- **Entries shown**
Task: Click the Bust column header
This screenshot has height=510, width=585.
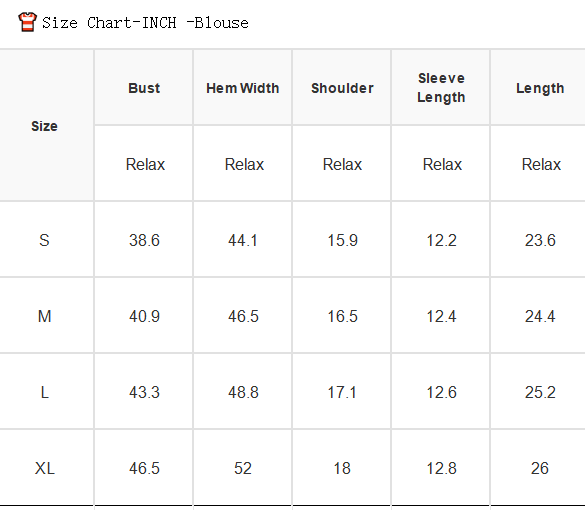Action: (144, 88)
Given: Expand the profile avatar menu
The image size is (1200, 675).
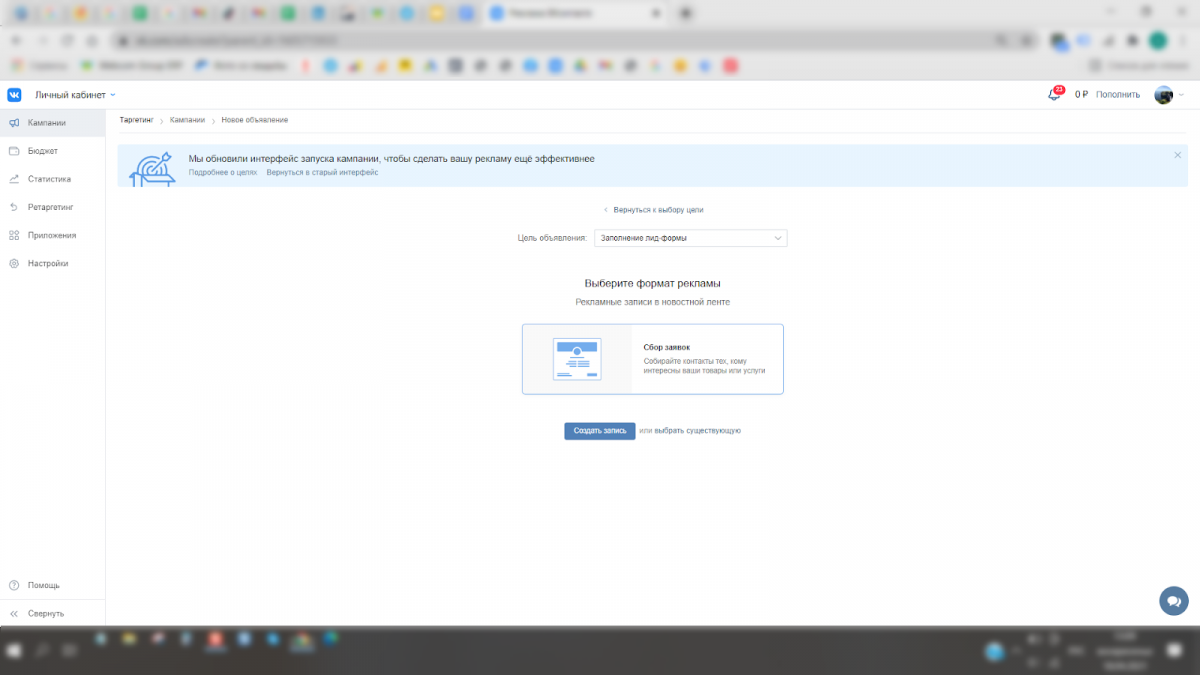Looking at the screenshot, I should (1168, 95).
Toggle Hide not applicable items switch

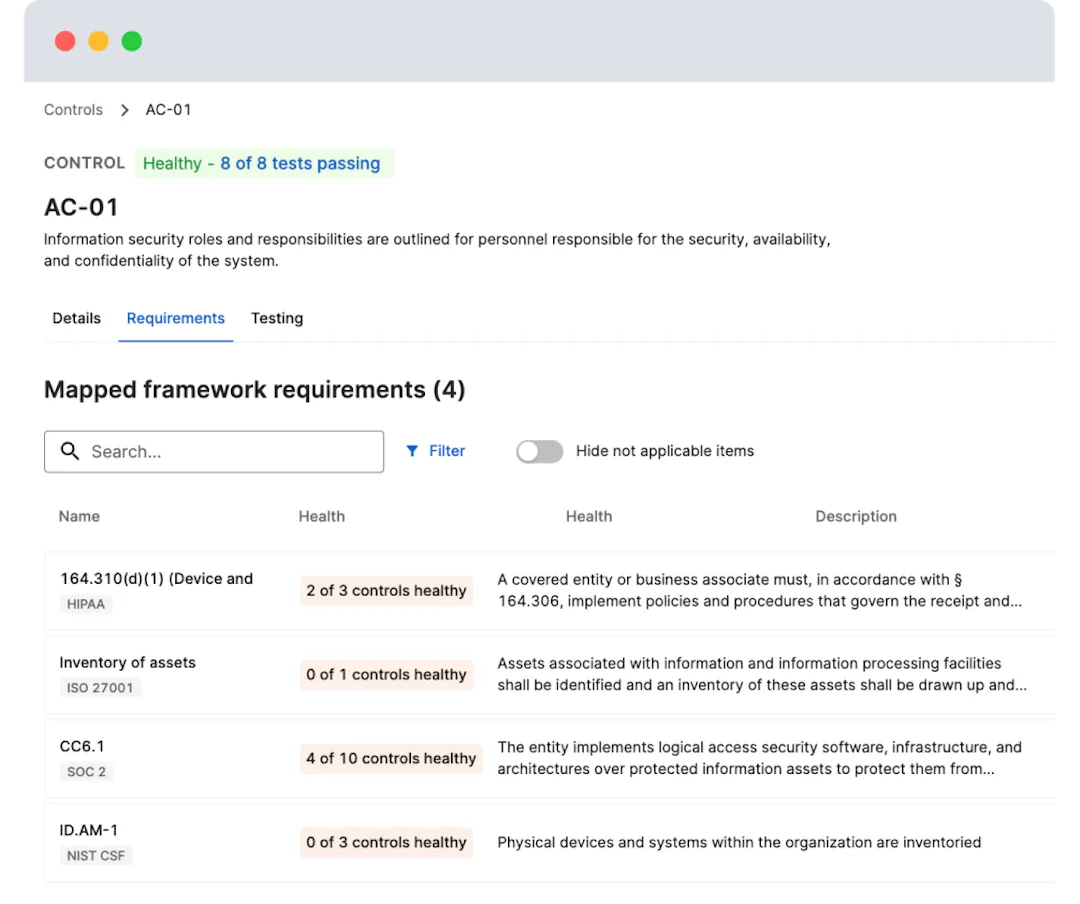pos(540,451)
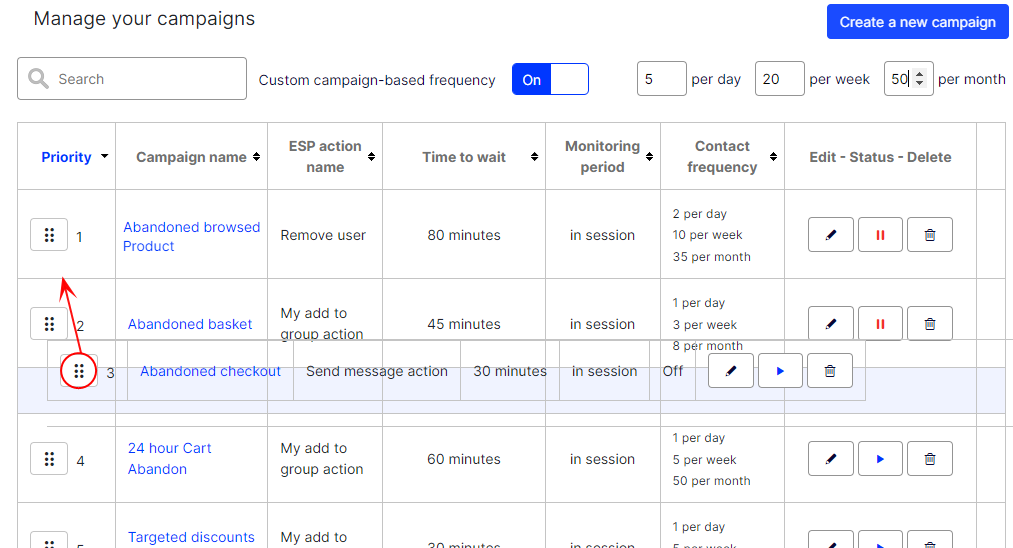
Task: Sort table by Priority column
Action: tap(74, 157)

- **What is required**
Rewrite the items above with "avatar" changed to "account" and nothing else altered. Leave out the pictures.

- **Solution to this exercise**
Task: Click the Bust column header
This screenshot has height=510, width=585.
Action: (144, 88)
Given: Expand the profile account menu
The image size is (1200, 675).
Looking at the screenshot, I should (1168, 95).
Toggle Hide not applicable items switch

pos(540,451)
Task: Sort table by Priority column
Action: tap(74, 157)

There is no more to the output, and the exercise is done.